Specifications
Multilayer Switching Overview
Features That Affect MLS
17
Access List Impact on Flow Masks
Access lists impact the flow mask advertised by an MLS-RP. When no access list on any MLS-RP
interface, the flow mask mode is destination-ip (the least specific). When there is a standard access list
is on any of the MLS-RP interfaces, the mode is source-destination-ip. When there is an extended access
list is on any of the MLS-RP interfaces, the mode is ip-flow (the most specific).
Reflexive Access Lists
Router interfaces with reflexive access lists cannot participate in Layer 3 switching.
IP Accounting
Enabling IP accounting on an MLS-enabled interface disables the IP accounting functions on that
interface.
Note To collect statistics for the Layer 3-switched traffic, enable NDE.
Data Encryption
MLS is disabled on an interface when the data encryption feature is configured on the interface.
Policy Route Maps
MLS is disabled on an interface when a policy route map is configured on the interface.
TCP Intercept
With MLS interfaces enabled, the TCP intercept feature (enabled in global configuration mode) might
not work properly.
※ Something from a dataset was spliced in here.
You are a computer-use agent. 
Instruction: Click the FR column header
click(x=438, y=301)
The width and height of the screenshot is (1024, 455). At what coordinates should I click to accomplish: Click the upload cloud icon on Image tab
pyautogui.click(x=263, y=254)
When you enable the TCP intercept feature, the following message is displayed:
Command accepted, interfaces with mls might cause inconsistent behavior.
Network Address Translation
MLS is disabled on an interface when Network Address Translation (NAT) is configured on the
interface.
Committed Access Rate
MLS is disabled on an interface when committed access rate (CAR) is configured on the interface.